Nine


Posted January 7, 2010 in Cinema Reviews

‘Your films are so stylish’, fawns Kate Hudson at one point during Nine, trying to get its hero, director Guido Contini, into bed. ‘You care as much about the suit as you do about the man wearing it’. It’s dangerously easy to apply this quote to the film itself; Chicago director Rob Marshall pays overblown stage-homage to Fellini, with a musical detailing the director and his women, all bewilderingly acted and sung in silly Italian accents. Scenes are lifted and re-enacted; Penelope Cruz sizzles as a new Sandra Milo, wild-eyed diva Fergie shines, paying strong-lunged tribute to Amarcord, and the perennially miscast Nicole Kidman makes for a paltry Anita Ekberg, flitting in and out of scenes in a bouffant blonde wig. Nine is a film about a film about the making of another film, in which the plot is slowly devouring itself.

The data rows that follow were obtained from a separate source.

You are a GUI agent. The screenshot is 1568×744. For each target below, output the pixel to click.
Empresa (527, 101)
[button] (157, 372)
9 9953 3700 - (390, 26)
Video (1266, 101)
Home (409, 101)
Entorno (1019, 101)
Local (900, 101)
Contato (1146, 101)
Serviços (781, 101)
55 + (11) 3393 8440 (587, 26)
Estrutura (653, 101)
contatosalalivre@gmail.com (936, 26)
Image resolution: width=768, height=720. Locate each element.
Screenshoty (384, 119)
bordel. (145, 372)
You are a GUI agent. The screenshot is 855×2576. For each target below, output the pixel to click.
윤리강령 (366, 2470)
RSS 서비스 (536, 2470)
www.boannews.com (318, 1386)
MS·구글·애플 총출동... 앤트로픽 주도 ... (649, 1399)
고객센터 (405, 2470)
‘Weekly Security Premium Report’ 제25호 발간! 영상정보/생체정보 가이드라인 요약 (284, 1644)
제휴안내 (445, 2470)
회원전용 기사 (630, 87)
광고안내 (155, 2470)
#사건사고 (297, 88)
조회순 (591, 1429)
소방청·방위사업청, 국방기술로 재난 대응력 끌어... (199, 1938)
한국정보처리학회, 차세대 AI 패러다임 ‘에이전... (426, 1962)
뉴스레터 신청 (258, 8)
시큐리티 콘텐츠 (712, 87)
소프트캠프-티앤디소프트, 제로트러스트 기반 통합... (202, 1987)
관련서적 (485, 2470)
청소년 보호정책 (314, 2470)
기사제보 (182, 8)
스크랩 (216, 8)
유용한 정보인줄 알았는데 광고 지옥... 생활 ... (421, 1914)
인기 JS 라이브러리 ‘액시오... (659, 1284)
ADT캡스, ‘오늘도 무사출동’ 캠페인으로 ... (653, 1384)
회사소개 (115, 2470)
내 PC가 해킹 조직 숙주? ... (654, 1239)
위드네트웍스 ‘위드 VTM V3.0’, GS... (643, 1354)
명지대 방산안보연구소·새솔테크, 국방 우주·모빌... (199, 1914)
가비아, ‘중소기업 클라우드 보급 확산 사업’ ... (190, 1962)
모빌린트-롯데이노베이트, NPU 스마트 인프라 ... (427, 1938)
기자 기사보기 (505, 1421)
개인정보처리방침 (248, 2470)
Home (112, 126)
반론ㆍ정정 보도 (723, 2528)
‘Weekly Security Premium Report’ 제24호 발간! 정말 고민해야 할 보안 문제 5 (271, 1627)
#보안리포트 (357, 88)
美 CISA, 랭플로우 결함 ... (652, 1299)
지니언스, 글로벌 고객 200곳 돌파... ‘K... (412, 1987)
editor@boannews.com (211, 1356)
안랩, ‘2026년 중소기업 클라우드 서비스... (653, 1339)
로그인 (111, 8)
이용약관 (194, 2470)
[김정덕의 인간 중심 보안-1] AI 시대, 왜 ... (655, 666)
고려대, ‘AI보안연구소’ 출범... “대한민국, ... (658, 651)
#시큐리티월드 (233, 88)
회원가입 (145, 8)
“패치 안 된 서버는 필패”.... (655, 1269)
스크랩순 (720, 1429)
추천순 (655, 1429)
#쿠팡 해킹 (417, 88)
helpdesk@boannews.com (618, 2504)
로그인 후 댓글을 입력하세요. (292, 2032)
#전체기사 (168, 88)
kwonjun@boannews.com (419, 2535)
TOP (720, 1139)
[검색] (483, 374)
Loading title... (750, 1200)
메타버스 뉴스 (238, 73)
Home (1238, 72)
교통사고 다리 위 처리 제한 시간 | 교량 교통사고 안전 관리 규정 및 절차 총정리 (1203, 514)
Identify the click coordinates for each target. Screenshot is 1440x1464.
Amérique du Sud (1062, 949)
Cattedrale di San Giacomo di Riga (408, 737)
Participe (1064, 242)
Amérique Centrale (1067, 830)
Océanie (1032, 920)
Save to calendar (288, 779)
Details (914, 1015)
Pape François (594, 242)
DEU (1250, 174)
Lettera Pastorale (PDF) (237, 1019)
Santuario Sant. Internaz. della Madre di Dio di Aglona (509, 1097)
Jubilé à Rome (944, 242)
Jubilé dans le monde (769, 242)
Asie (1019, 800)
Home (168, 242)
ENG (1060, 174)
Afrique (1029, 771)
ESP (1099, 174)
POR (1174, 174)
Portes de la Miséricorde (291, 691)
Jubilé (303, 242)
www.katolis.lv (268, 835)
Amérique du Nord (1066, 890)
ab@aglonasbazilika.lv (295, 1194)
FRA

We are guided and directed through the meta-cinematic maze, fittingly enough, by Guido, Daniel Day Lewis’ skinny-tied protagonist. The director is a magnetically attractive monster of ego and fecklessness, forever cancelling meetings, fleeing to curl up in the foetal position in the refuge of the dressing-room. The con at the heart of the film is that there is no script; Guido is fashioning a plotline as he goes along, from the wreckage of his personal life. Like its template, 8 1/2, each scene brings a confusion of new and demanding characters, and the appearance of each of the nine actresses merits a show-stopping, visually stunning (though rarely very catchy) song. Nine is incoherent but technically brilliant, luscious, excessive – but prohibited from being a guilty pleasure by its lofty and ‘artistic’ subject. Where Chicago tried a little too hard to win us over to musical theatre, Nine dives straight in and assaults us with spectacle, barely stopping to ground the songs in any logical context. There are simply too many showgirls, too little time, too much money thrown at over-the-top show stoppers themed around Folies BergĂ©res.. It’s a blatantly indulgent premise, an excuse for half of Hollywood to sing and dance and re-enact characters from cinema history. But then isn’t that what Oscar films are for? Nine is a beautifully executed artistic love-in, an insubstantial but dazzling riot of pasta pastiche and pointless Oscar-angling.